[comp.protocols.tcp-ip] Byte and bit order within packet headers

mandrews@alias.com (Mark Andrews) (04/25/91)

I have a question concerning concering the byte and bit order of fields
within packet headers. Many of the RFCS (including RFC1060) state rules
about the byte (octet) order:

Data Notations

   The convention in the documentation of Internet Protocols is to
   express numbers in decimal and to picture data in "big-endian" order
   [21].  That is, fields are described left to right, with the most
   significant octet on the left and the least significant octet on the
   right.

   The order of transmission of the header and data described in this
   document is resolved to the octet level.  Whenever a diagram shows a
   group of octets, the order of transmission of those octets is the
   normal order in which they are read in English.  For example, in the
   following diagram the octets are transmitted in the order they are
   numbered.


       0                   1                   2                   3
       0 1 2 3 4 5 6 7 8 9 0 1 2 3 4 5 6 7 8 9 0 1 2 3 4 5 6 7 8 9 0 1
      +-+-+-+-+-+-+-+-+-+-+-+-+-+-+-+-+-+-+-+-+-+-+-+-+-+-+-+-+-+-+-+-+
      |       1       |       2       |       3       |       4       |
      +-+-+-+-+-+-+-+-+-+-+-+-+-+-+-+-+-+-+-+-+-+-+-+-+-+-+-+-+-+-+-+-+
      |       5       |       6       |       7       |       8       |
      +-+-+-+-+-+-+-+-+-+-+-+-+-+-+-+-+-+-+-+-+-+-+-+-+-+-+-+-+-+-+-+-+
      |       9       |      10       |      11       |      12       |
      +-+-+-+-+-+-+-+-+-+-+-+-+-+-+-+-+-+-+-+-+-+-+-+-+-+-+-+-+-+-+-+-+

                        Transmission Order of Bytes


So, all multi-octet fields are transmitted in big-endian byte order.

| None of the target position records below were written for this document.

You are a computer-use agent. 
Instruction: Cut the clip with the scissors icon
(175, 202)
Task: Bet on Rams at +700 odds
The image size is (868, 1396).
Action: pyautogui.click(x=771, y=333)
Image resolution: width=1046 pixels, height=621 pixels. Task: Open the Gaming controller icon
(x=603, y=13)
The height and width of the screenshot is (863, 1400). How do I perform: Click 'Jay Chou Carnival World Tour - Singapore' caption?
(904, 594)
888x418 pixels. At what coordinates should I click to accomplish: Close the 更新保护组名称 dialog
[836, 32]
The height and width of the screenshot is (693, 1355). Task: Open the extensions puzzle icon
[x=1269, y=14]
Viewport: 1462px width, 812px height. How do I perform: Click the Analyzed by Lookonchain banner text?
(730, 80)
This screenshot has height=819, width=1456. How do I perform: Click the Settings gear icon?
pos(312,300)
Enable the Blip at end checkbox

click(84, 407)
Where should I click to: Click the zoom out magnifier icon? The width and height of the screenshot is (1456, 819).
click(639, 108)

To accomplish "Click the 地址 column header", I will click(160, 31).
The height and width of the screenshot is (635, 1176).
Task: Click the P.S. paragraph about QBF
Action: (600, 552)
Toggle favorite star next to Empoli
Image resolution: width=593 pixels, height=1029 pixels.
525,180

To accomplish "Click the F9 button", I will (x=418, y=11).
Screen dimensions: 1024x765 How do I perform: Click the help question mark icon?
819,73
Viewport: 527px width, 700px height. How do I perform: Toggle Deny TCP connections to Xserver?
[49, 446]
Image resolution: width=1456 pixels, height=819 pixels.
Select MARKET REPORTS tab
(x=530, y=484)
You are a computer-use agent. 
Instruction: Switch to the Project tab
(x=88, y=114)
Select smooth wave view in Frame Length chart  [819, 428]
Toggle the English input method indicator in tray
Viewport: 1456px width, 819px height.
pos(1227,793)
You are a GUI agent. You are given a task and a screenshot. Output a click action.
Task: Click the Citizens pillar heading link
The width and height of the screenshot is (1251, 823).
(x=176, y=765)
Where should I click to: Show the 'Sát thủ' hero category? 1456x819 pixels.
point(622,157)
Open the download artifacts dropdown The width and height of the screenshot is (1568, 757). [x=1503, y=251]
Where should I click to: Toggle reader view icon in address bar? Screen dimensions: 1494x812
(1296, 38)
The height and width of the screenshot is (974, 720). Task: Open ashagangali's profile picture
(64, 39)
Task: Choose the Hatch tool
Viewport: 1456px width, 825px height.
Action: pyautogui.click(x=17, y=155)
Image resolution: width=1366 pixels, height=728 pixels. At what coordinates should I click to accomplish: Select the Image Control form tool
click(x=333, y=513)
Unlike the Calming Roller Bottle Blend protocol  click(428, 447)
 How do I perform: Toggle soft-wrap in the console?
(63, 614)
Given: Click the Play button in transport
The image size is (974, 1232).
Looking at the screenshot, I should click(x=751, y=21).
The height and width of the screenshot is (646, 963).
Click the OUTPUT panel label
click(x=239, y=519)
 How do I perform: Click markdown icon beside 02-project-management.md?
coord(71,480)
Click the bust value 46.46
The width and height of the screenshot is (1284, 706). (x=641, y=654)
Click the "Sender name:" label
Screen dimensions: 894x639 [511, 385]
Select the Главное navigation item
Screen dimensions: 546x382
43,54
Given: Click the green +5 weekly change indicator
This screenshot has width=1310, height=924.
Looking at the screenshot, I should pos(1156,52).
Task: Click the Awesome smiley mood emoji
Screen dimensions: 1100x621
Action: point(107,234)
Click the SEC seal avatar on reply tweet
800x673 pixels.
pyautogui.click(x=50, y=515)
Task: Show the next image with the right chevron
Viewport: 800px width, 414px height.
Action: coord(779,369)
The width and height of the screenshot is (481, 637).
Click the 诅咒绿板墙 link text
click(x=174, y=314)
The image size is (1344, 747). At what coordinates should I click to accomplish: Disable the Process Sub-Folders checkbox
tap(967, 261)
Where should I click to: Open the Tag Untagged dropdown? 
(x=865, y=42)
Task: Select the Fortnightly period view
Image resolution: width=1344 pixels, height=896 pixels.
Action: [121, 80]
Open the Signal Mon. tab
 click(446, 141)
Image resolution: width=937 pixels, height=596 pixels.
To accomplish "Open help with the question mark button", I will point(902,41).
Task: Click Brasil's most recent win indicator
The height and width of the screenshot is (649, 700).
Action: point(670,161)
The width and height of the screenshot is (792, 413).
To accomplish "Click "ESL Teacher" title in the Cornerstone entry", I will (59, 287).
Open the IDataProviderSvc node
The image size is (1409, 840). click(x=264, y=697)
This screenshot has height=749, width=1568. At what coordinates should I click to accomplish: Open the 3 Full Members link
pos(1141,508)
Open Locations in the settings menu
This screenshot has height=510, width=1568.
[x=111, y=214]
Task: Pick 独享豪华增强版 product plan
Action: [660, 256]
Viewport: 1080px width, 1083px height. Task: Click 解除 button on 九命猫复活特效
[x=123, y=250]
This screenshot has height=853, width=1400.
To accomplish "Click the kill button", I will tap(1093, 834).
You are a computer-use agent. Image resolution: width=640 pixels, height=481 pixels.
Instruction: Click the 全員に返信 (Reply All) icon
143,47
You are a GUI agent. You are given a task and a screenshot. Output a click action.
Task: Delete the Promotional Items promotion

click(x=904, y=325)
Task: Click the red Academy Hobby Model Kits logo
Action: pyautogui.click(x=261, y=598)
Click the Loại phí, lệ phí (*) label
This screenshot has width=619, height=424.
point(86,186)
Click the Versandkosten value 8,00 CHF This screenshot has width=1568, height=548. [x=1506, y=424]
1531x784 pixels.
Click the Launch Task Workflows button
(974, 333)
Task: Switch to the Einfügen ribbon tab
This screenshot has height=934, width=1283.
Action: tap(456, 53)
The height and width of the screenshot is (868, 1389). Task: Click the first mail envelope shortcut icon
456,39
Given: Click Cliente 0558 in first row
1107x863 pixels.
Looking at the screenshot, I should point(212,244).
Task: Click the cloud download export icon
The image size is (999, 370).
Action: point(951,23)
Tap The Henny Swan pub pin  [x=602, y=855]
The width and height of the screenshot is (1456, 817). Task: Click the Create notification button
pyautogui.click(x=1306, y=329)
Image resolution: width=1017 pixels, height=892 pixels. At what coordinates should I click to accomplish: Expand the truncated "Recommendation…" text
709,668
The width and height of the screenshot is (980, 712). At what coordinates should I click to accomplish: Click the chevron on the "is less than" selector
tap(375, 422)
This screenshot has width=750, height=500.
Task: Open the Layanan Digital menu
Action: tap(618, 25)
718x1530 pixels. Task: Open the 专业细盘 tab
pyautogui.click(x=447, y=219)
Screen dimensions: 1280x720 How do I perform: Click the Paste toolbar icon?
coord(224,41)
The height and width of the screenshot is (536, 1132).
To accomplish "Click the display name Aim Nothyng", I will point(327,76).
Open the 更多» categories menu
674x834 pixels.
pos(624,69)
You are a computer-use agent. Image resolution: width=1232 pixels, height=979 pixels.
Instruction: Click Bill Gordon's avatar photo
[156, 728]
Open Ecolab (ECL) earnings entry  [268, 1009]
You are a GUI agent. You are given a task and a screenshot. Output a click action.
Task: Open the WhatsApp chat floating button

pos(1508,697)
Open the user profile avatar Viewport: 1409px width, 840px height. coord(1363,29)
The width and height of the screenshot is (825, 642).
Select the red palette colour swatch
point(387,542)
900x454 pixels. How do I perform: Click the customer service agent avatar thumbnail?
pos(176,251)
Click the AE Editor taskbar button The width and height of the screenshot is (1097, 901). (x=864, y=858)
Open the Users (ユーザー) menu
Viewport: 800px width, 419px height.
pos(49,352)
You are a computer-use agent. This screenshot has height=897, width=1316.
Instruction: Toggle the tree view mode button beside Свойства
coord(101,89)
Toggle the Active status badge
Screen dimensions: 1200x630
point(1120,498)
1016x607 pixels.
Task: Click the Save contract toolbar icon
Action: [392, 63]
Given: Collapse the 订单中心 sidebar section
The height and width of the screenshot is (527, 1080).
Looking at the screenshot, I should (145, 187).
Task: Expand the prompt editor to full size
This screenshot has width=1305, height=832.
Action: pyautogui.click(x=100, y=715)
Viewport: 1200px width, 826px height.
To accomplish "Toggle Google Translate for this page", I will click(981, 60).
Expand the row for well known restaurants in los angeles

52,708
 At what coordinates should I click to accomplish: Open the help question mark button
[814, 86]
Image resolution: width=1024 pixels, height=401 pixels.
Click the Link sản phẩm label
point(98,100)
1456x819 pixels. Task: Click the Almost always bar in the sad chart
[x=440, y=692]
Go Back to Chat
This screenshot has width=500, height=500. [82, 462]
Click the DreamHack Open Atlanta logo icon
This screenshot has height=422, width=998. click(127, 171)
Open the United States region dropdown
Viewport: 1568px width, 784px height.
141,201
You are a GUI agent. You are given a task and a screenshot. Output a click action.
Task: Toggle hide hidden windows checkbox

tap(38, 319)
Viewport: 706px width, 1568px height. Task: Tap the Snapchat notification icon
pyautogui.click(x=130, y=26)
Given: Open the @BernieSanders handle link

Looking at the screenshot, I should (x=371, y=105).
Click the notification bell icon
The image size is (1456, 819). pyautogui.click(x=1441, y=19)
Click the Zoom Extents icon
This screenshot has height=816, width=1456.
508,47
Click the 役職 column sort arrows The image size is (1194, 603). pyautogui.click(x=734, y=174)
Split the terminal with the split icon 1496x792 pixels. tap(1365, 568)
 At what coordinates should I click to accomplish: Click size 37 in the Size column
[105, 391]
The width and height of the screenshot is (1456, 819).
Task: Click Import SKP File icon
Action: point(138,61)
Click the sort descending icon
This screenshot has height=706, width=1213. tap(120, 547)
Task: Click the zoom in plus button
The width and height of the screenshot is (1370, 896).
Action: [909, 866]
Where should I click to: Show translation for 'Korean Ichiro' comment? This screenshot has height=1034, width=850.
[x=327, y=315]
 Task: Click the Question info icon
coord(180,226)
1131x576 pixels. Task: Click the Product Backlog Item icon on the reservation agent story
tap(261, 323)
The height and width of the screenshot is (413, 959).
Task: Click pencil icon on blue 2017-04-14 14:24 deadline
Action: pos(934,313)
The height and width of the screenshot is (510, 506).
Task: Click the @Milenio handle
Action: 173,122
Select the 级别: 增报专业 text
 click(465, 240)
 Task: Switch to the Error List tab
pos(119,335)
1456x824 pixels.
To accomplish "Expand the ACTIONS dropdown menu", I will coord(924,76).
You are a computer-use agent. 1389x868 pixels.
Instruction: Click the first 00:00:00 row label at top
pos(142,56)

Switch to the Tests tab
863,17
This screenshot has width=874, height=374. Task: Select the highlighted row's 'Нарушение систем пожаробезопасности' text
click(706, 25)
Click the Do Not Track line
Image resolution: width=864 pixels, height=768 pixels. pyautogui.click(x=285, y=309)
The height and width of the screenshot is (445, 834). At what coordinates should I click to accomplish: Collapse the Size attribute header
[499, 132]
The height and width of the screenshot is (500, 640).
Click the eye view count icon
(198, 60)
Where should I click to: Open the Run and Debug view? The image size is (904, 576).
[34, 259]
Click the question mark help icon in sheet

This is a small problem for little endian machines (most significant byte is
on the right). They must correct their byte order before the packet is
transmitted. In BSD systems, this job is performed by the htonl() and htons()
functions (host to network long, host to network short), but what about the
bit order? It is still little-endian (bits are numbered right to left instead
of left to right)! What order is are the bits transmitted in?

This is further complicated by the following code fragment from
/usr/include/netinet/ip.h:


	struct ip {
	#if BYTE_ORDER == LITTLE_ENDIAN
	        u_char  ip_hl:4,                /* header length */
	 	        ip_v:4;                 /* version */
	#endif
	#if BYTE_ORDER == BIG_ENDIAN
	        u_char  ip_v:4,                 /* version */
	                ip_hl:4;                /* header length */
	#endif
		<etc.>


When all this is translated, there are two views of the first byte of the
ip structure; one little endian:

	7              0
	+------+-------+
	| ip_v | ip_hl |
	+------+-------+

and one big endian:

	0              7
	+------+-------+
	| ip_v | ip_hl |
	+------+-------+

Now according to the 4.3BSD C Reference Manual by B. Kernighan, the addresses
of a structure increase as the declarations are read left to right
(irrelevant of the bit or byte order), so in terms of a C addressing model,
the first byte of the ip structure is:

	0              7
	+------+-------+-----
	| ip_v | ip_hl | other elements of ip structure
	+------+-------+-----

Perhaps the bits are transmitted MSB to LSB based on the C model. I don't
know.


Any clarifications on my confusion or any other help would be appreciated.

Thanks,

Mark

------------------------------------------------------------------------------
	Mark Andrews
	Systems Programmer,
	Alias Research,
	Toronto, Canada
Phone:	(416)-362-9181
Mail box: mark@alias.com

greene@coral.com (Jeremy Greene) (04/26/91)

) This is a small problem for little endian machines (most significant byte is
) on the right). They must correct their byte order before the packet is
) transmitted. In BSD systems, this job is performed by the htonl() and htons()
) functions (host to network long, host to network short), but what about the
) bit order? It is still little-endian (bits are numbered right to left instead
) of left to right)! What order is are the bits transmitted in?
) 

Byte order is a host to host issue. One host has a different view of
byte order than the other. Fortunately, there is an agreed upon inter-host
(network) format which is big-endian.

Bit order is not a host problem; it is only network related, and more
specifically, MAC layer related. In otherwords, you always have the
same hardware at both ends of the connection and from the host
perspective the bit order is treated the same. If you send 0x01 on
fddi you will receive 0x01 on some other fddi interface. Same for
Ethernet.  Unlike the byte order issue, you never send from fddi to
Ethernet, which would make a big mess.

The fact that bits are sent in a different order do not present a
problem in getting data from one host to another.

The problem is that the actual network hardware interprets the
mac address. Given that:

   - the address on both rings and Ethernets are the same: group
     bit first and,

   - rings transmit the left most bit from a byte first, Ethernet
     transmits the right most bit

the same address has to be placed in memory in a different bit order
depending on the media type.

So, if the address starts 0x01 in Ehternet land (which is a group
address) then it must start 0x80 for a fddi interface. From the
network perspective it's the same address.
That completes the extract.